Immortals Fenyx Rising

Immortals Fenyx Rising : Exploración, puzles, y acción a base de poderes y espadazos, se dan la mano en uno de esos juegos que apetecen más de lo que dirías a simple vista.

Uno de esos mundos cartoon en los que da gusto perderse para encontrar secretos y cuya historia, bastante más centrada en el humor de lo que podría parecer por la habitual épica de Ubisoft, promete hacer las delicias de grandes y pequeños.

Una aventura mucho más desenfadada

La gran baza de Immortals: Fenyx Rising es abandonar cualquier atisbo del “realismo” (me faltan comillas) al que apunta un Assassin’s Creed y conseguir con ello que todo sea más ágil y espectacular.

Desde los combates, que tan pronto invocan una lluvia de flechas sobre el enemigo como crean un inmenso mazo con el que reducir a grandes grupos, hasta la navegación, que te permite planear de una zona a otra para ir más rápido e invocar un caballo cuando llegues al suelo para seguir la marcha.

La sensación general es la de querer ser un juego más accesible, especialmente con la idea de los chiquillos en mente, pero lejos de ser un paseo también sabe ponerte contra las cuerdas.

No lo hará en el combate, al menos por lo visto hasta ahora, pero sí con una ingente cantidad de puzles que se encuentran repartidos por el escenario y ceden hueco a nuevas mejoras y armas.

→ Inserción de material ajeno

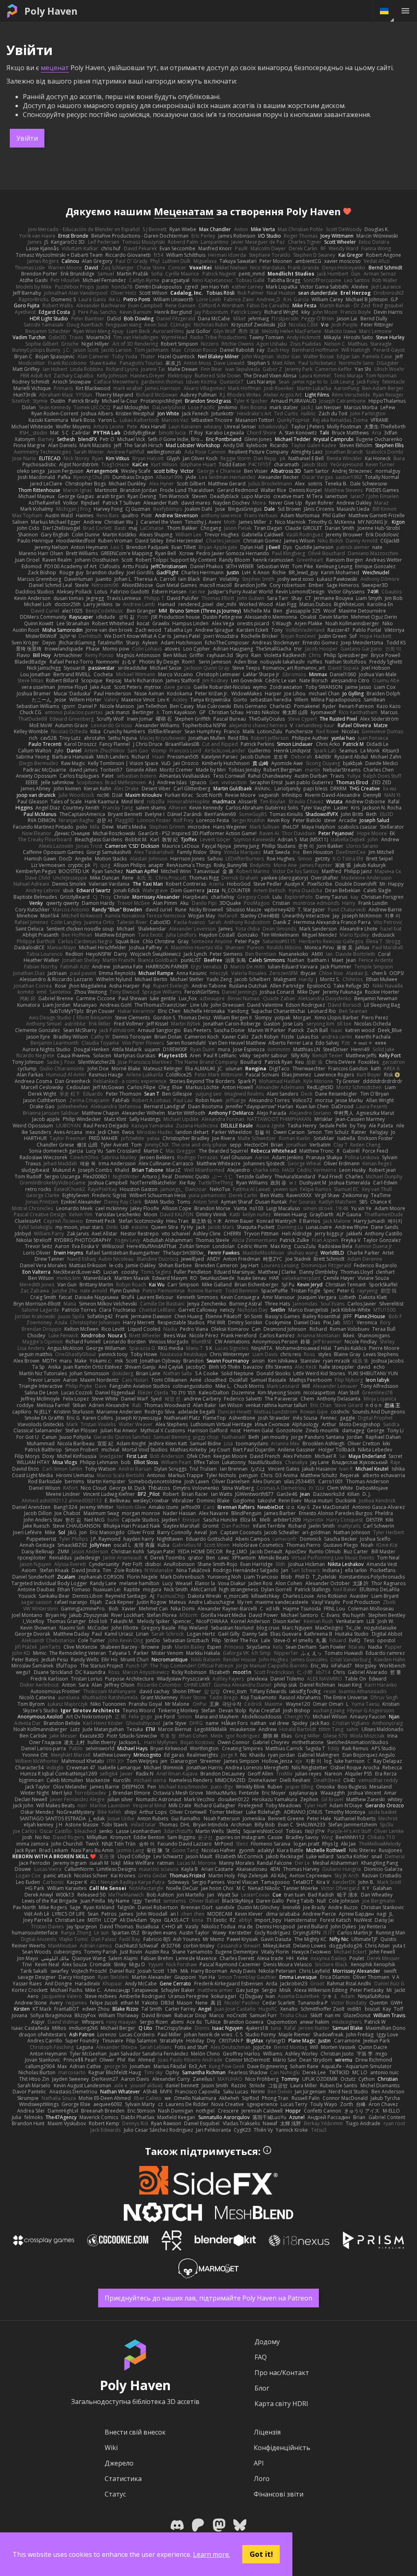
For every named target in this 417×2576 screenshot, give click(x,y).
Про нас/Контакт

Exploración, desafíos y una buena dosis de humor

Estamos en el Olimpo, donde uno de los titanes ha puesto todo patas arriba y le ha robado el poder a Zeus.

A los mandos tenemos a Fenyx, la última esperanza de las deidades grecoromanas, que deberá recuperar los poderes de los dioses y utilizarlos para seguir avanzando en su lucha por restaurar la paz.

Sin embargo, más allá de lo flojete de una trama que no apunta a grandes revelaciones inesperadas, lo que más me ha sorprendido es el tono que se le da a la narración.

Con Zeus actuando de maestro de ceremonias, las coñas y los mensajes destinados a romper la cuarta pared son constantes, y tan pronto se está mofando de lo predecible de la historia como clamando al cielo por no tener a mano un botón para saltar la cinemática.